This episode features a conversation between Margaret Atwood and Portland’s own Karen Russell, which took place during the virtual 2020 Portland Book Festival. With a career spanning decades, genres, and forms, Margaret Atwood is easily one of the most important writers alive today. She has been published in 45 countries, and written seminal works of fiction that have become a part of the cultural fabric and touchstones for millions of readers. But while many are familiar with Atwood’s fiction, she has also been, from the beginning of her career, one of our most significant contemporary poets.
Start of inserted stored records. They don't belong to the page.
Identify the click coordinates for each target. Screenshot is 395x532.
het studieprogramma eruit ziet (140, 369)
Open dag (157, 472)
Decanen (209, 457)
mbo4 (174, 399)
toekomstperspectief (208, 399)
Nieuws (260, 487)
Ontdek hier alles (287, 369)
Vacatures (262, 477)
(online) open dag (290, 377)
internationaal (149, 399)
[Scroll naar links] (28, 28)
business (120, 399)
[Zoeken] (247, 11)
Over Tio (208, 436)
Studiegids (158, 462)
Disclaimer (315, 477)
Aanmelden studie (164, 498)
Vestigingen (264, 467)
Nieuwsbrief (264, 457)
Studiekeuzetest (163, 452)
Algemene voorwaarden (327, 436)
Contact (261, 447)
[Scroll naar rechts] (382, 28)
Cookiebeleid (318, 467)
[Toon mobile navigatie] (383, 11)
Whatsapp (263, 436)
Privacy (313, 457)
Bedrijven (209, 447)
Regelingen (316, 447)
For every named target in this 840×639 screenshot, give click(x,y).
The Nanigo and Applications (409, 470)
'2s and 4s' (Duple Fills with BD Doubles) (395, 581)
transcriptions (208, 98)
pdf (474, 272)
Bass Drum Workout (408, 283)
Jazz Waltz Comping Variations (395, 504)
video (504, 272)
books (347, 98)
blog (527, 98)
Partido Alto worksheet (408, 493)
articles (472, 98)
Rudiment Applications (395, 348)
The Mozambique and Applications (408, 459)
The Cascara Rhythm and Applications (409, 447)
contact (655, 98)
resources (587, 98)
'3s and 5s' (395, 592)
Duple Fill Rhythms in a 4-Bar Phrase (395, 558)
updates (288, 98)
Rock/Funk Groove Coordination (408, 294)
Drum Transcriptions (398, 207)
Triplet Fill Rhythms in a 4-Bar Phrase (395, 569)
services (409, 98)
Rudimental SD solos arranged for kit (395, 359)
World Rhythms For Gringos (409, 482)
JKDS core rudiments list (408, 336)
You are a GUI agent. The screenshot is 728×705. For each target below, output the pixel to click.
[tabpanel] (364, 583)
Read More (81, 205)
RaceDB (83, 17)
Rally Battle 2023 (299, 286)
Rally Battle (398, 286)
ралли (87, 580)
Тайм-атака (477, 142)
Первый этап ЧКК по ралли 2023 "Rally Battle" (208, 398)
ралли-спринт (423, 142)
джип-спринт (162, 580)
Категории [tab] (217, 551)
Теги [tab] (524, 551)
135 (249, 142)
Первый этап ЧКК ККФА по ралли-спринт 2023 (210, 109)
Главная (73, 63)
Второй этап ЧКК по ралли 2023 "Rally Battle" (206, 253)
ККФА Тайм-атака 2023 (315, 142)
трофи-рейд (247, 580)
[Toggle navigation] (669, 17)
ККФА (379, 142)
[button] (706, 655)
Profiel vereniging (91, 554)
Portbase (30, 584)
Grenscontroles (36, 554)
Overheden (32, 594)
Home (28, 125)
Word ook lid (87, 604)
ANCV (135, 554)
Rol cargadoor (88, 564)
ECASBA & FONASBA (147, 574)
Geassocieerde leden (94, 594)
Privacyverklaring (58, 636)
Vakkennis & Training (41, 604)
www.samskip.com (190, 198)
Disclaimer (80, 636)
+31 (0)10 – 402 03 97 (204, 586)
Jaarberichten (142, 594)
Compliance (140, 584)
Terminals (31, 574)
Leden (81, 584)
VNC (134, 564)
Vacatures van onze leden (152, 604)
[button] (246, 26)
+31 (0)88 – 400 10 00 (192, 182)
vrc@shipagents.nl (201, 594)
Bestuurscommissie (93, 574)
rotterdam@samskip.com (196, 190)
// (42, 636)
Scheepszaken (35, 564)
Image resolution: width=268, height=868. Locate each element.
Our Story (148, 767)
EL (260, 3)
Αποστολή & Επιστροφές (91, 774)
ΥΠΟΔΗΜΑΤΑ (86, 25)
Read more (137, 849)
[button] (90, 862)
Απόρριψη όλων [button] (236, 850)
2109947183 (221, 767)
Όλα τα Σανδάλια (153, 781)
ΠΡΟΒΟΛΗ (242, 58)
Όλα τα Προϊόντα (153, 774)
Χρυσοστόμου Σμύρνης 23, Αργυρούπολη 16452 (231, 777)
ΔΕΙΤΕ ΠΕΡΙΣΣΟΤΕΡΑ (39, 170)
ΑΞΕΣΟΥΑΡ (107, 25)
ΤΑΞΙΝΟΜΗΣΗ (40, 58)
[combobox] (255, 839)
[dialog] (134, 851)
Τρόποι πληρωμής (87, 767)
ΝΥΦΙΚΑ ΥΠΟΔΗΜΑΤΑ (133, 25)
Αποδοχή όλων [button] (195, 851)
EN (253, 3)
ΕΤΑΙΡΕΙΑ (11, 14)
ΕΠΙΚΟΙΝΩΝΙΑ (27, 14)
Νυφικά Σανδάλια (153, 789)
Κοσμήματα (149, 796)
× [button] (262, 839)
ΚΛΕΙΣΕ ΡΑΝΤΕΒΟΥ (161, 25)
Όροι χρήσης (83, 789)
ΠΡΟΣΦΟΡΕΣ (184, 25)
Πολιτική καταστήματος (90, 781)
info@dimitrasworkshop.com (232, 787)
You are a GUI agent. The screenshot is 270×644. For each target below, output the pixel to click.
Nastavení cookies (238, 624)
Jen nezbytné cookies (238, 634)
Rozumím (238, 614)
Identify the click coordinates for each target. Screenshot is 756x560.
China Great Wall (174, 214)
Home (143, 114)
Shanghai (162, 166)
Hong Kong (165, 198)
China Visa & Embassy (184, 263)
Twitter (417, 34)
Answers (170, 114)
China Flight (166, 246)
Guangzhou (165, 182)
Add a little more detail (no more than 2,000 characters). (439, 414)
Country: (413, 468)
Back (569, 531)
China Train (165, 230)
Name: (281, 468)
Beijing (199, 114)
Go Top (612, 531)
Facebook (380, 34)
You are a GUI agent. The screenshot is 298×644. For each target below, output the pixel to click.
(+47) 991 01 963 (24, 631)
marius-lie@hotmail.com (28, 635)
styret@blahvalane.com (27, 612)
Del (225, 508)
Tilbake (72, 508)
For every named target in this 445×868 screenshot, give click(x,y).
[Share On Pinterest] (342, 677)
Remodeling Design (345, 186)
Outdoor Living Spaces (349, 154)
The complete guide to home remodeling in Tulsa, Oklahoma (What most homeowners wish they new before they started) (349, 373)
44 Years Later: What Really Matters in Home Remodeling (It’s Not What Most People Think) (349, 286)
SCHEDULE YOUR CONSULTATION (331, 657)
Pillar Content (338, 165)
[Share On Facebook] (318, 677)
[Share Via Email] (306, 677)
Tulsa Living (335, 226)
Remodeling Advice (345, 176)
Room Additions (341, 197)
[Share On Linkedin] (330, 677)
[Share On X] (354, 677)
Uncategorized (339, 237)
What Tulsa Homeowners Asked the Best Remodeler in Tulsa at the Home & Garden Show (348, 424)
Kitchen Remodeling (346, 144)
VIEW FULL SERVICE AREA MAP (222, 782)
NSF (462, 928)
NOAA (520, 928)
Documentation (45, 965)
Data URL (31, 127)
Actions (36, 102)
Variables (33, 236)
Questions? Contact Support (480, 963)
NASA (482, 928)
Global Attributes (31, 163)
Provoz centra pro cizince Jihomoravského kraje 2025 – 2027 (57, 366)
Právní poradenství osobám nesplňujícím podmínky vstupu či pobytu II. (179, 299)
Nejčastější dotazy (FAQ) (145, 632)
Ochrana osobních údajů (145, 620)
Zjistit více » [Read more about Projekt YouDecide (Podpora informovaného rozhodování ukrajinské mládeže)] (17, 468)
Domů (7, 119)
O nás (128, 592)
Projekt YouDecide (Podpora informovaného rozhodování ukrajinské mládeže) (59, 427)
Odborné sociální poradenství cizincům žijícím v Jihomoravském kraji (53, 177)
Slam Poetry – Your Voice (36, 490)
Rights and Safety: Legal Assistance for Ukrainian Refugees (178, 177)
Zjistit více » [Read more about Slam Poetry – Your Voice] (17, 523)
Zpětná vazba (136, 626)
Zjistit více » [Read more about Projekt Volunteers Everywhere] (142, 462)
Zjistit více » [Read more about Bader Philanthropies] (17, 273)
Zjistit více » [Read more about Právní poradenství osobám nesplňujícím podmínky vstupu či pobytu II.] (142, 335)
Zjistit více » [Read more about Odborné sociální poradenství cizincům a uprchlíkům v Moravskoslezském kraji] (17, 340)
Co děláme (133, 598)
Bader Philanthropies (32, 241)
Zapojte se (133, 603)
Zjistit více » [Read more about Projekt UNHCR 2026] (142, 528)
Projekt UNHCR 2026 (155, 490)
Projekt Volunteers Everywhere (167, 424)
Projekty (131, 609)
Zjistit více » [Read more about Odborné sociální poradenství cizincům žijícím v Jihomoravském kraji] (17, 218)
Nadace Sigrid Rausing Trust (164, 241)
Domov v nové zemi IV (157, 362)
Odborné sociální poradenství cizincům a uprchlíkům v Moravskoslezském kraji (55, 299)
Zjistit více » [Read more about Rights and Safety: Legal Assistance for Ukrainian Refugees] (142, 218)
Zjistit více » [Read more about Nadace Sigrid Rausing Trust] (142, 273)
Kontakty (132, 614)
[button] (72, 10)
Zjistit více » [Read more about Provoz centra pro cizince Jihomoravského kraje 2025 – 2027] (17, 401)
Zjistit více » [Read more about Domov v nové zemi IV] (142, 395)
We welcomed Atwood to the Portland Book Festival to talk about her first collection of poetry in over a decade, entitled Dearly.
What is so engrossing about this conversation is that it ranges Atwood’s entire career and cuts across her broad sets of interests, from her first book, a collection of poetry called The Circle Game, to the primitive book tours of the 1960s, to vampires, Shakespeare, and the way poetry has evolved through the decades. Atwood gets to all of these subjects and more with incredible insight, humor, and vision.
“If an artform doesn’t reinvent itself, it will die. If it doesn’t keep moving to new kinds of creators and new kinds of audiences, it will die. The arts move. They don’t just sit there being arts.”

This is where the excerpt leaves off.